Data for liquids presented in this article suggest that global crude oil, natural gas liquids (NGL), and Alberta oil sands production will plateau at above 118 million b/d and productive capacity at 123 million b/d in 2031-far later than current alarmist predictions-even without the likely development of tar sands and other bitumens and extra-heavy crude.

Unfortunately there are no reliable data on total recoverable global natural gas resources and of cumulative production, which are required to estimate the time and quantity of peak gas production.

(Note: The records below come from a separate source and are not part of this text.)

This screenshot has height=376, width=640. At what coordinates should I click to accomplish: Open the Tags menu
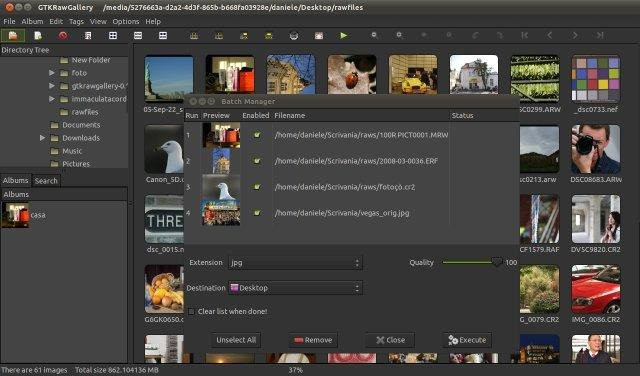(76, 21)
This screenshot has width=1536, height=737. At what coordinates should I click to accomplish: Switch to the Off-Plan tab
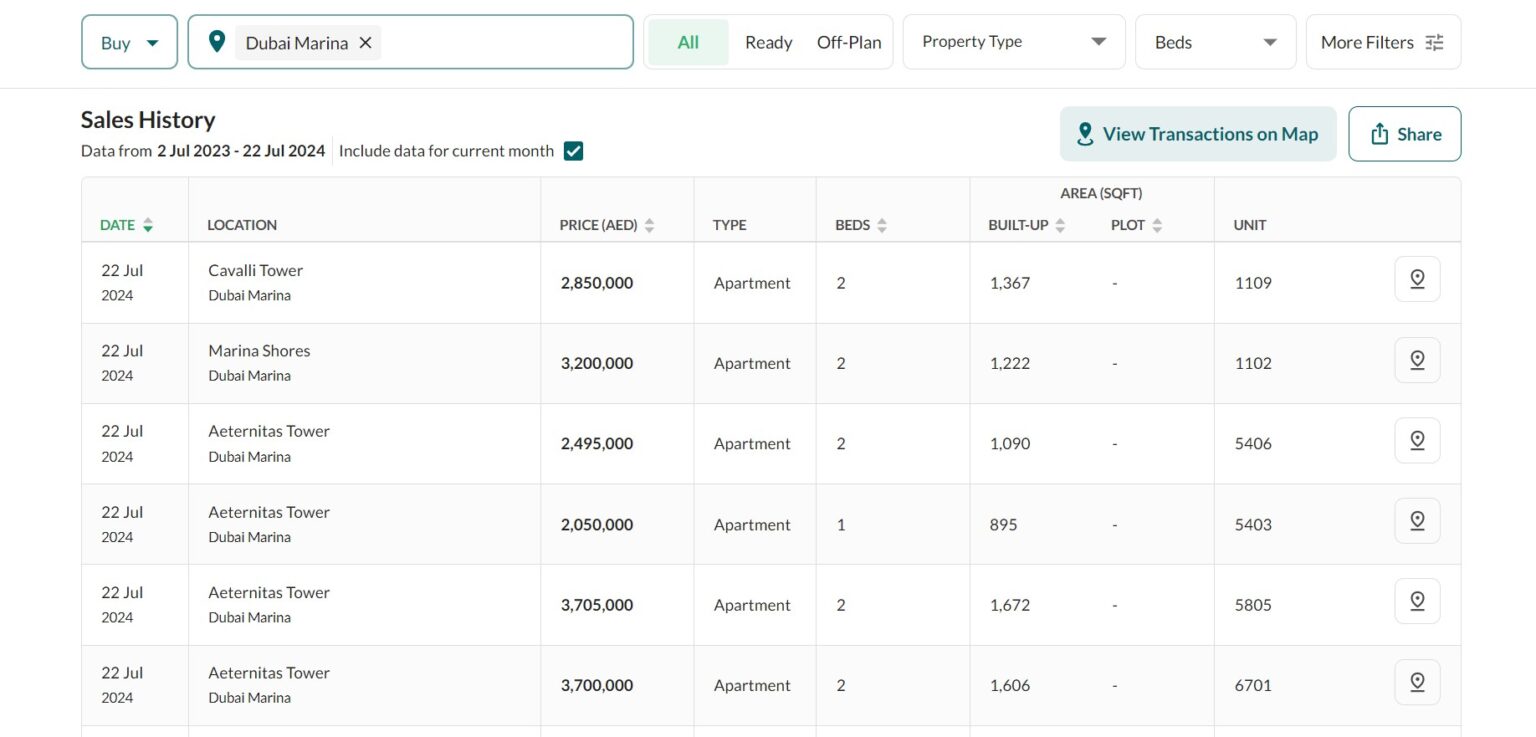click(x=848, y=42)
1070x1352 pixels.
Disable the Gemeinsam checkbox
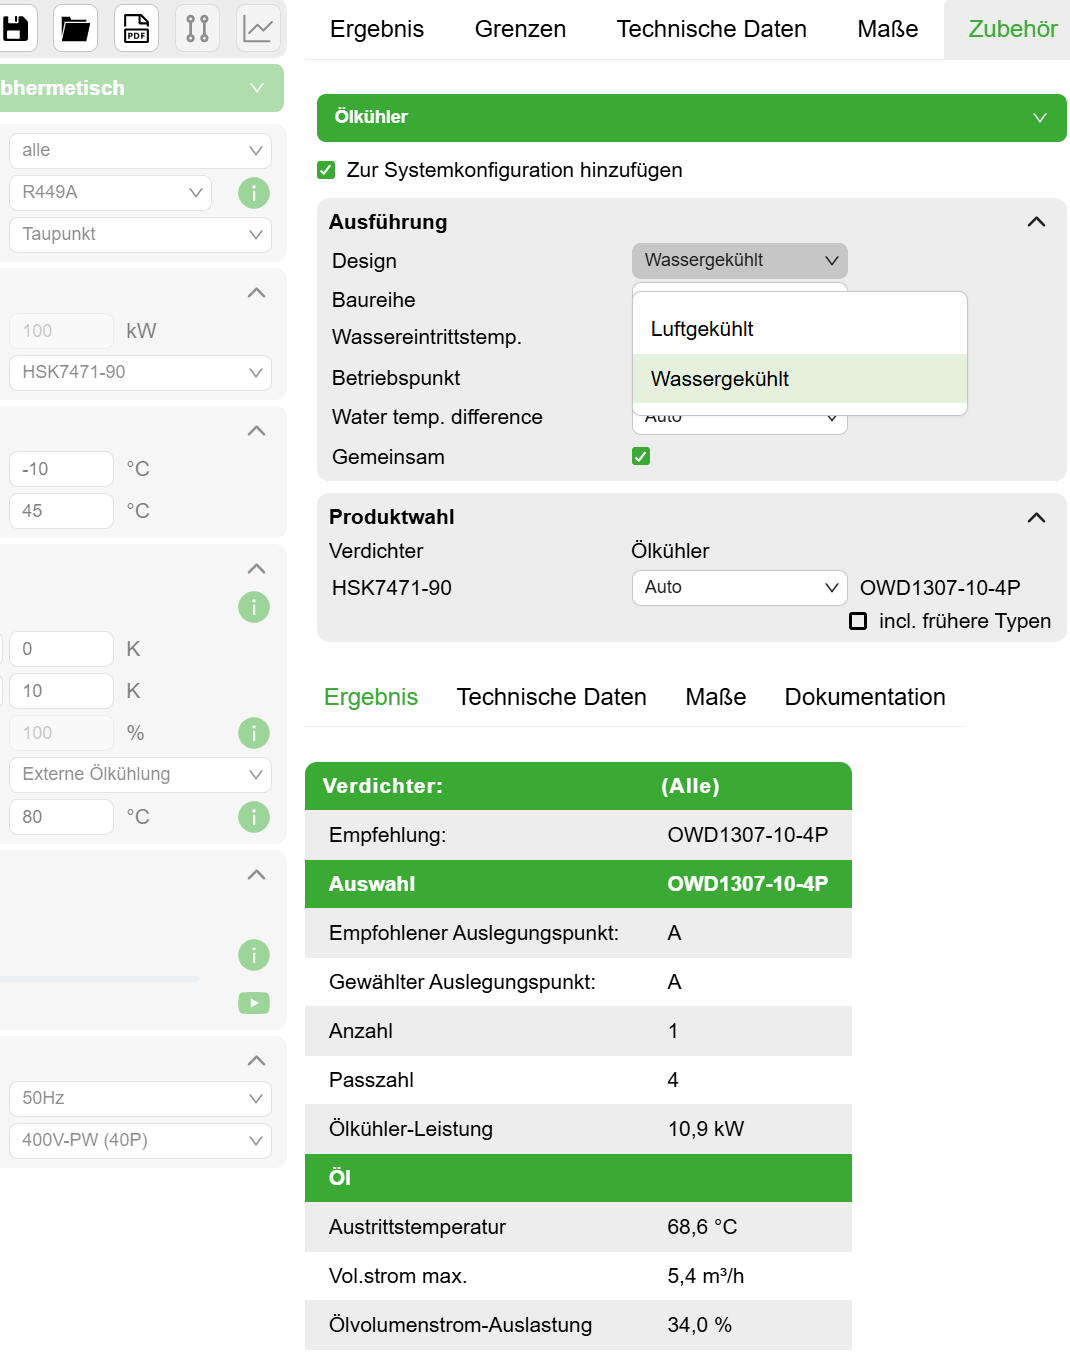pos(640,455)
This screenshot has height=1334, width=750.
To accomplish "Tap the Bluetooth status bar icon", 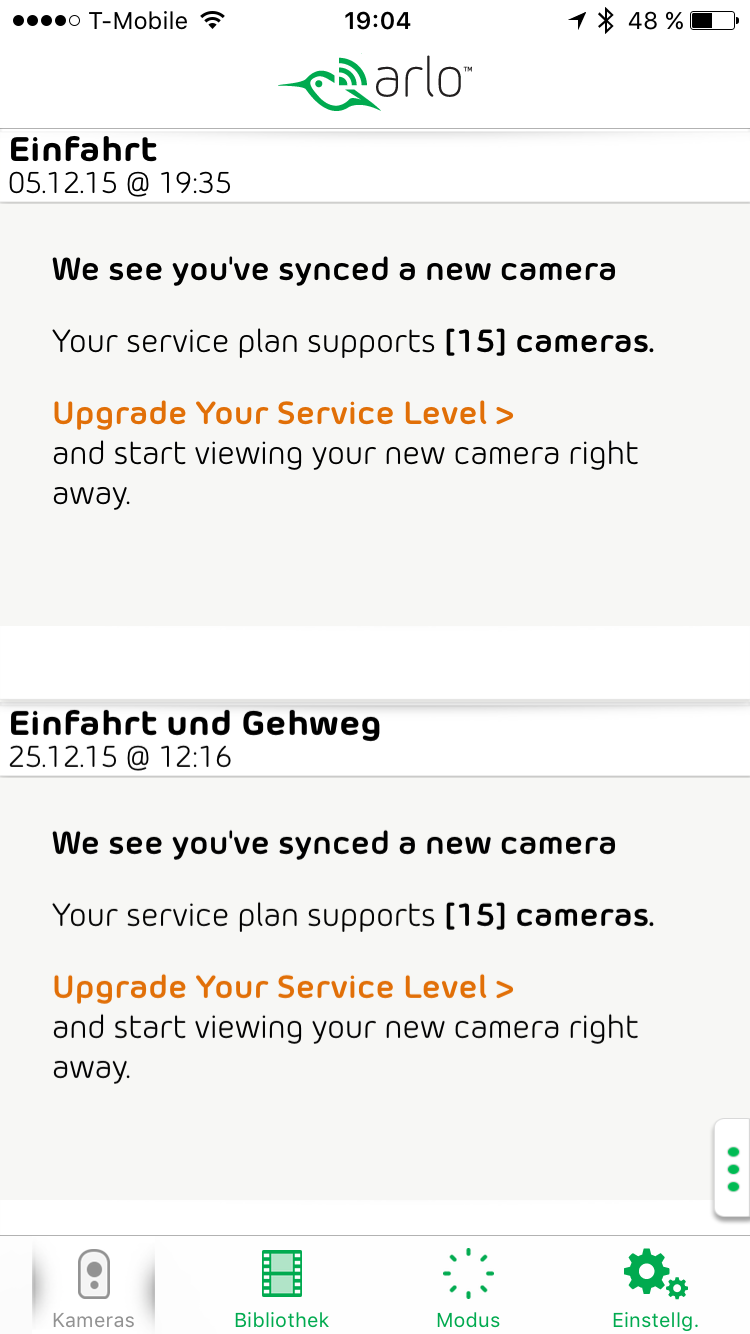I will 605,20.
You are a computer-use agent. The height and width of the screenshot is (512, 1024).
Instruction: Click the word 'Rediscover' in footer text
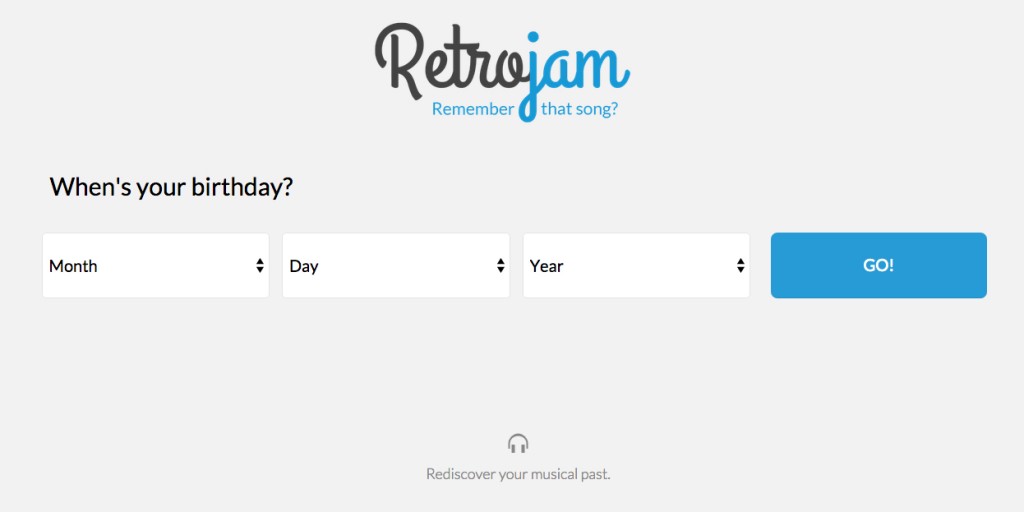pyautogui.click(x=460, y=474)
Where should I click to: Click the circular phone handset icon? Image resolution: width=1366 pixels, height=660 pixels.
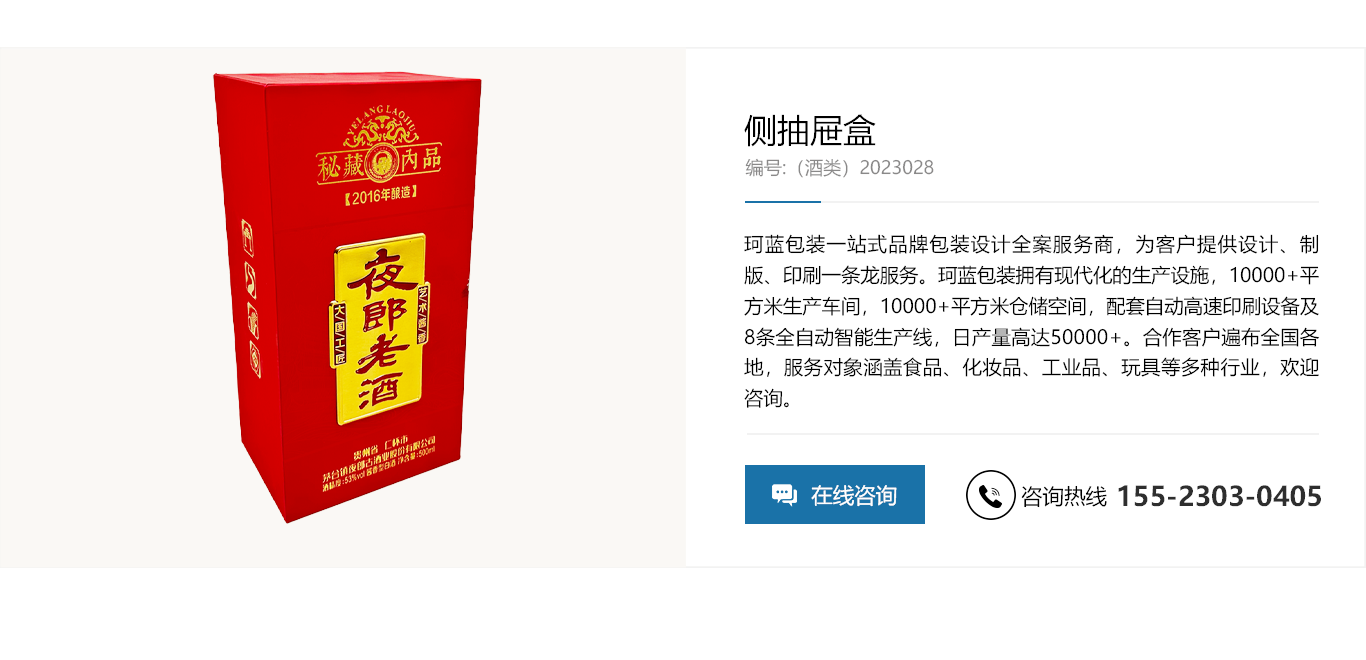point(990,495)
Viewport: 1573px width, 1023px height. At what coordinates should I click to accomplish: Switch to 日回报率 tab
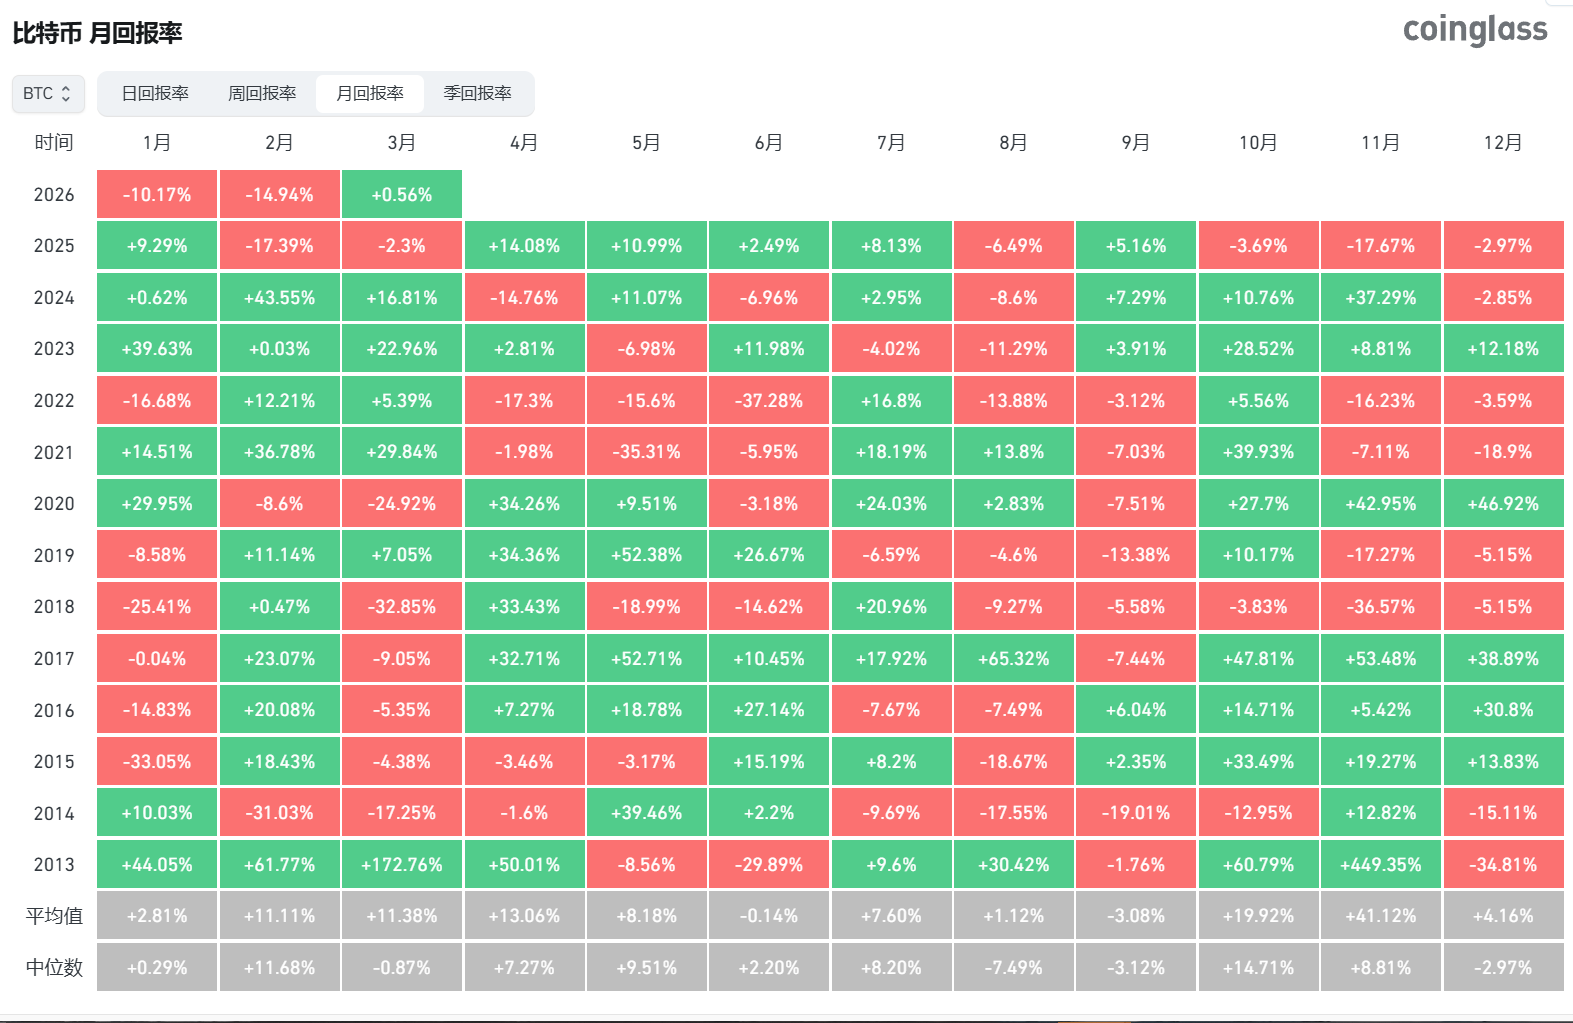155,93
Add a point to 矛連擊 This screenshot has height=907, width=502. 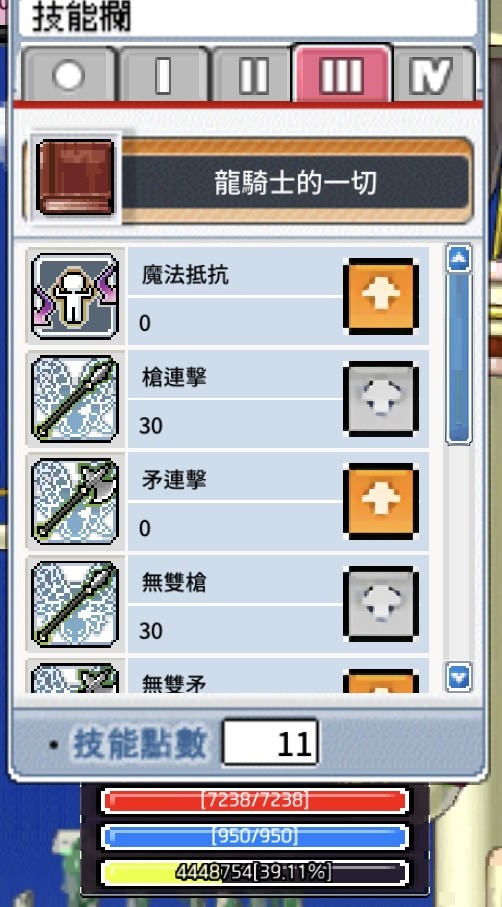coord(381,502)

Nevertheless, the global natural gas outlook is also quite bright, with Jan. 1, 2006, proved reserves of 6,112 tcf, and total 2003 global consumption of 95.5 tcf rising to 182 tcf in 2030, according to the Energy Information Administration (EIA) Reference Case in its International Energy Outlook 2006. This is equivalent to a roughly 40-year gas reserve life. This outlook is especially positive, as global gas exploration and resources development have not been nearly as intensive as for crude oil.

In the US, however, current gas production of 19 tcf/year is already near its projected plateau, and a decline in domestic production seems inevitable unless there is a much more aggressive leasing policy, both off and onshore, especially for unconventional natural gas resources such as coalbed methane (CBM), tight sands gas, Devonian shale gas, and gas from ultradeep formations.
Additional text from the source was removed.